Work request ▸
Starting at the line that holds "Select the PIP/PBP icon", quote every line through the end of the records, both boundary lines included. Omit the pictures.

== Data to use ==

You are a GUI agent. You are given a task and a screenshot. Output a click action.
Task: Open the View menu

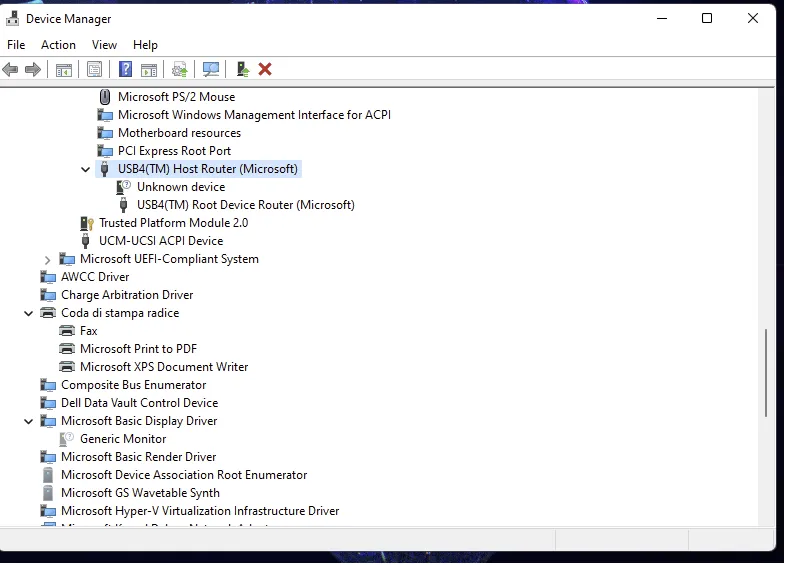pos(104,45)
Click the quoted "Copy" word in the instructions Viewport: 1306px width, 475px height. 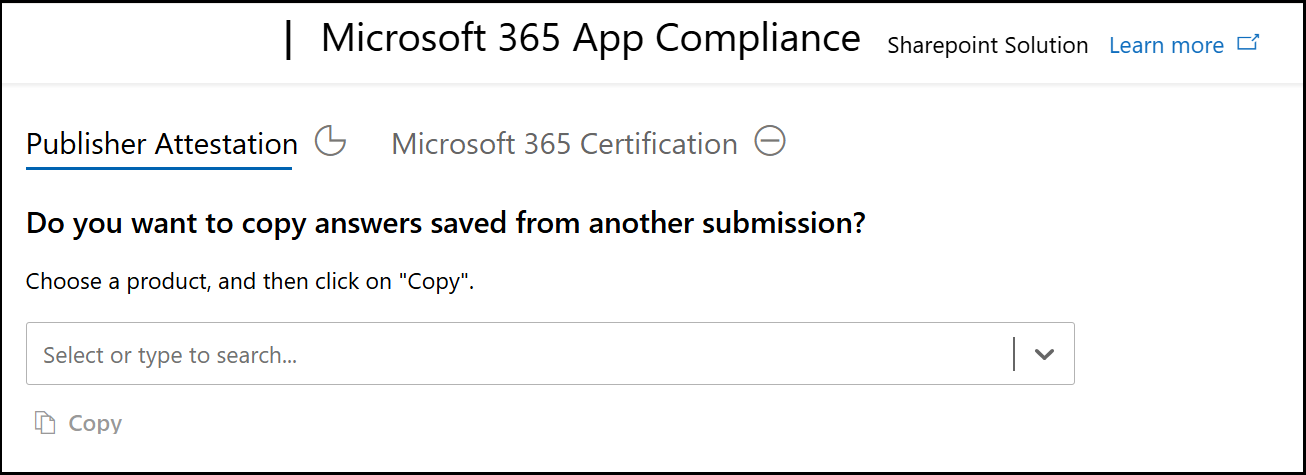pyautogui.click(x=434, y=281)
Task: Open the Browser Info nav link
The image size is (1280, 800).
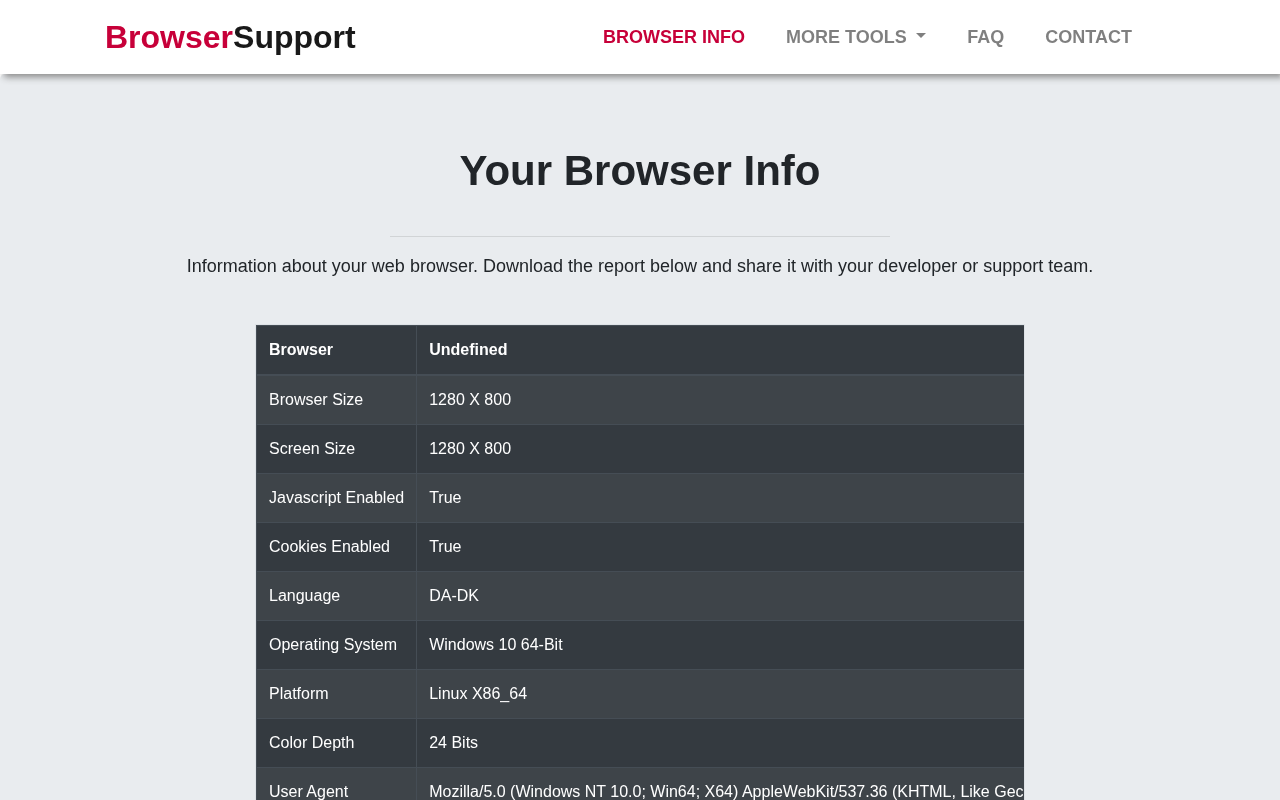Action: (x=674, y=37)

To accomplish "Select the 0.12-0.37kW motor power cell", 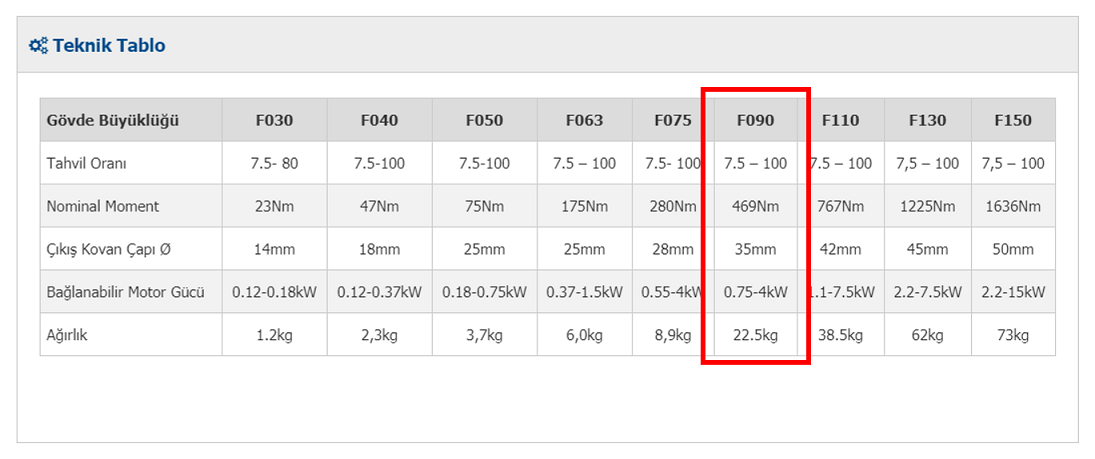I will pyautogui.click(x=379, y=293).
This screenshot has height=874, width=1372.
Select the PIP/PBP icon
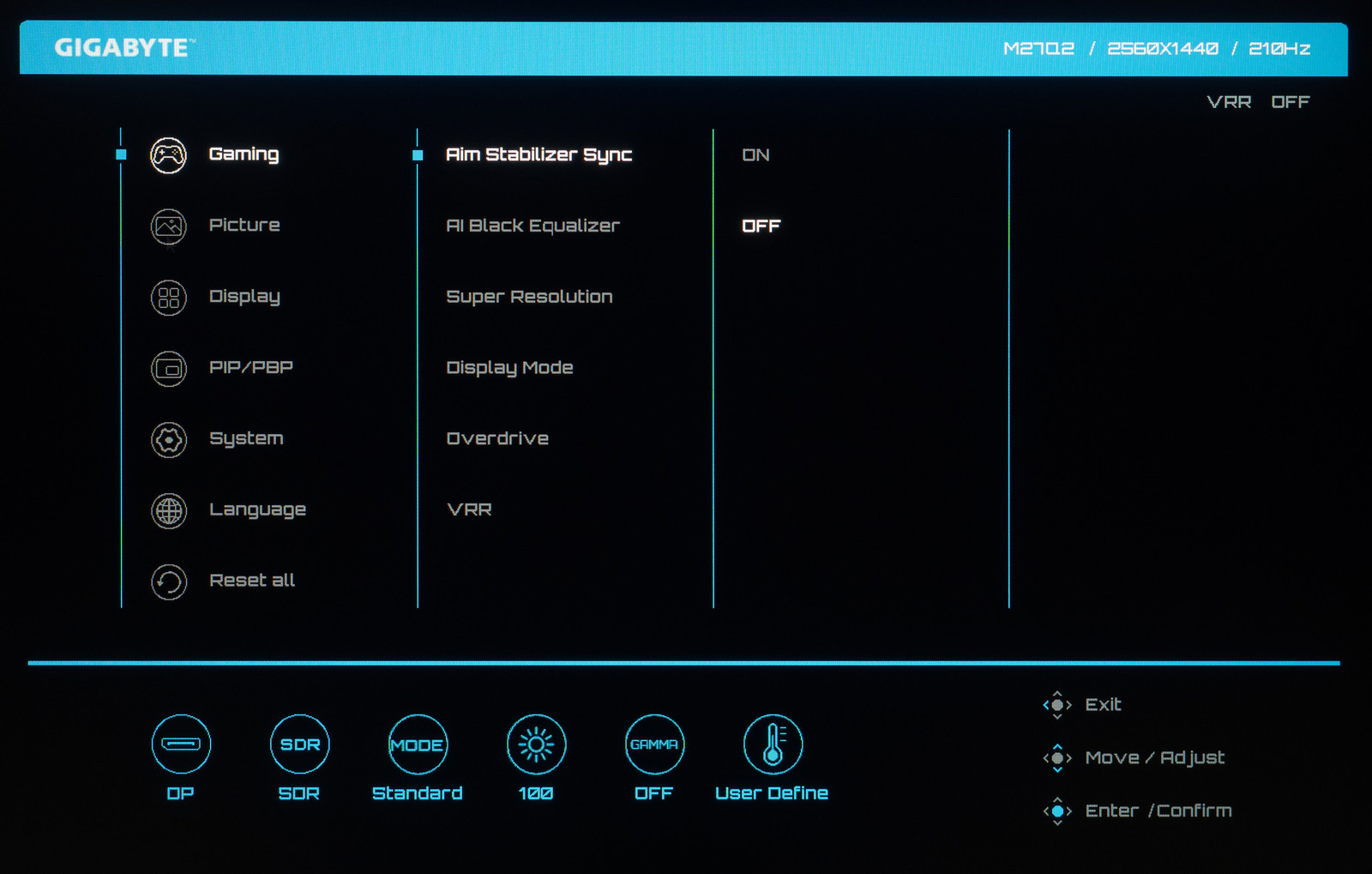point(169,369)
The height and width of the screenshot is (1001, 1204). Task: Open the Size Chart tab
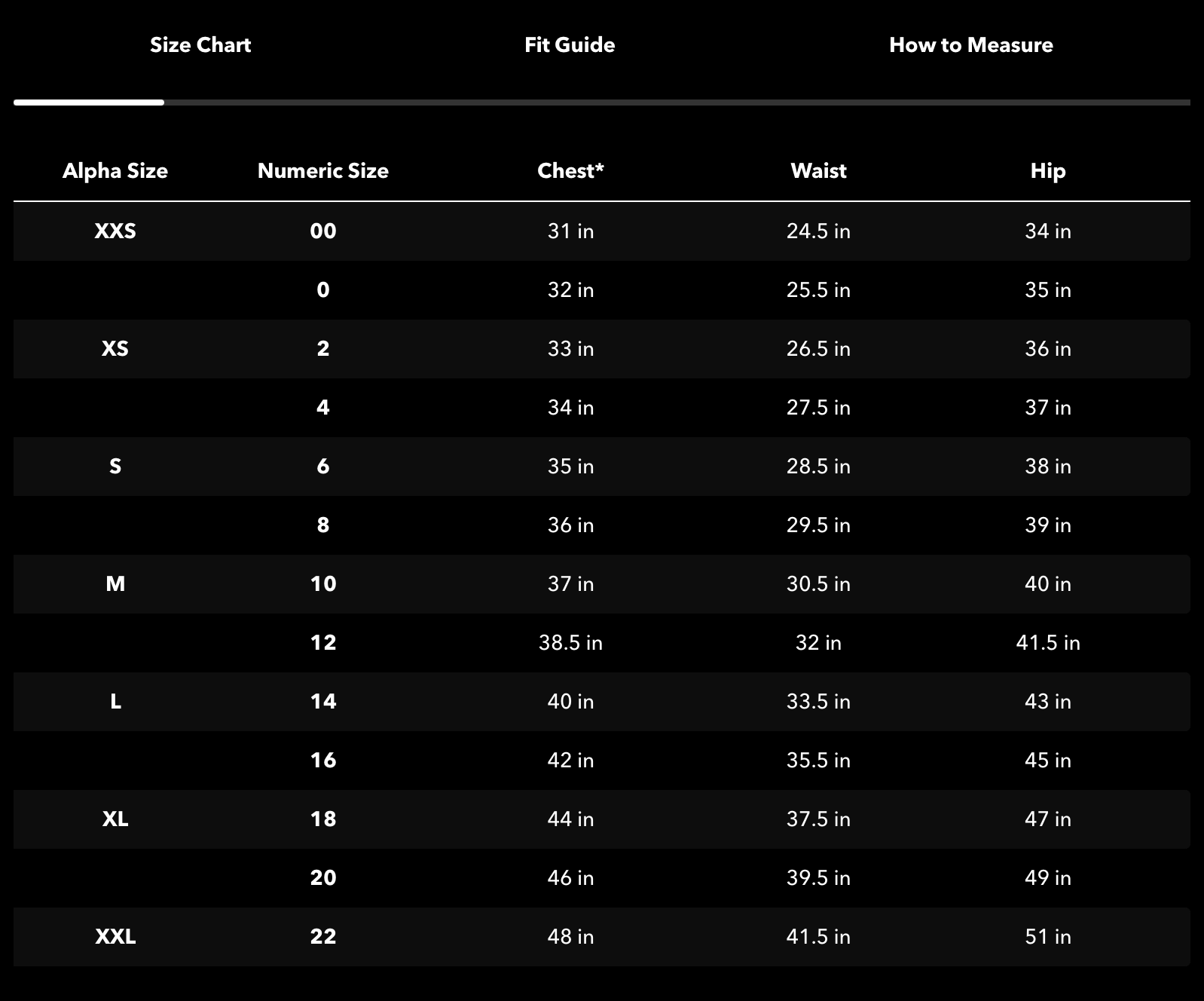200,45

===

Answer box ▸
Select the PIP/PBP icon
point(169,369)
The height and width of the screenshot is (1001, 1204). Task: Open the Size Chart tab
200,45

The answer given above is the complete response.